• _Required work_: Turn the following records into a numbered list, one line per item, leaving out any blank lines.

----------------

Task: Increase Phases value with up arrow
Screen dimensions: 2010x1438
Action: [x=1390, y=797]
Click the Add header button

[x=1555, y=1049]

----------------

• _Task answer_:
1. Task: Increase Phases value with up arrow
2. Screen dimensions: 2010x1438
3. Action: [x=1390, y=797]
4. Click the Add header button
5. [x=1555, y=1049]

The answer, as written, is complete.